**Question:**

There are 100 switches numbered from 1 to 100. initially in off position.

1. First time I switched on each switch.

2. Second time I switched off switches which has even numbers.

3. Third time I put the switches in opposite position of their state which are numbered with 3 multiplier like 3, 6, 9 and so on.

4. fouth time I put the switches in opposite position of their state which are numbered with 4 multipliers like 4, 8, 12, 16 and so on.

5. I continued this procedure upto 100 times now How many switches are in on position and what are they?

Initially all are off position.

**Step1:** put all switches in on.

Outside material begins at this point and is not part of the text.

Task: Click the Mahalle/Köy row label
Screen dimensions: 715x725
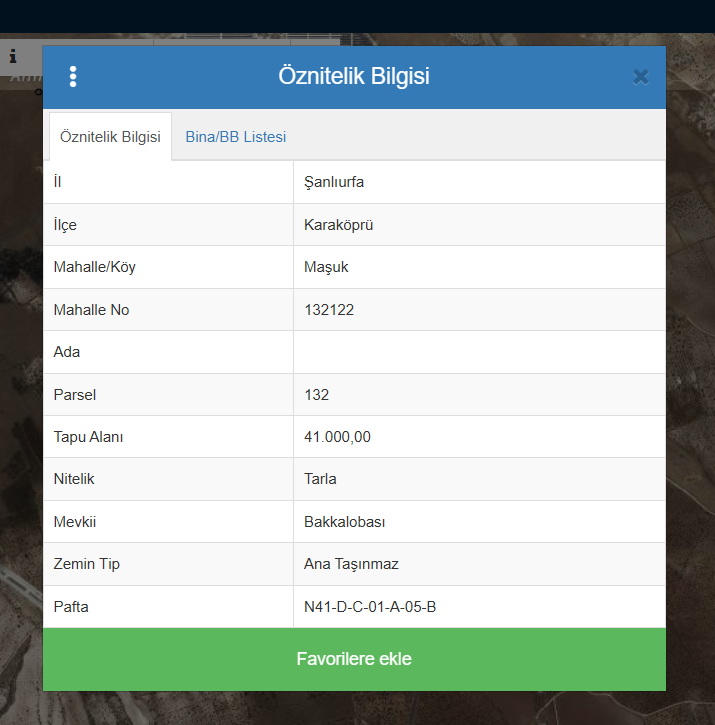Action: click(93, 267)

So all are in on position.

**Step2:** put all even number off switch in off position.

**Step3:** put the switches in opposite position for multipliers of 3 like 3, 6, 9, 12 ...

**Step4:** put the switches in opposite position for multipliers of 4 like 4, 8, 12, 16 ...

** Step5:** put the switches in opposite position for multipliers of 5 like 5, 10, 15, 20....

Now Observe that switches 1,2,3,4 and 5 are will never be changed their positions for remaining future attempts.

Switch 1 and 4 are in on Position.

The factors of 4 are: 1,2 and 4.

The number off factors of 4 is 3.

So we will attempt the 4th switch 3 times(odd number).

So it is opposite to the initial position.

that is why it is in on position.

Switch 2,3,and 5 are in off position.

2,3 and 5 has even number of factors.(for 2 => 1 & 2; for 3 => 1 & 3; for 5 => 1 & 5)

So the number of attempts on these switches are even.

that is why They are in initial position.

All non-perfect squares numbers have even number of factors that is they are in initial position.

All perfect squares numbers have odd number of factors. So switches 1,4,16,25,36,49,64,81 and 100 are in on position.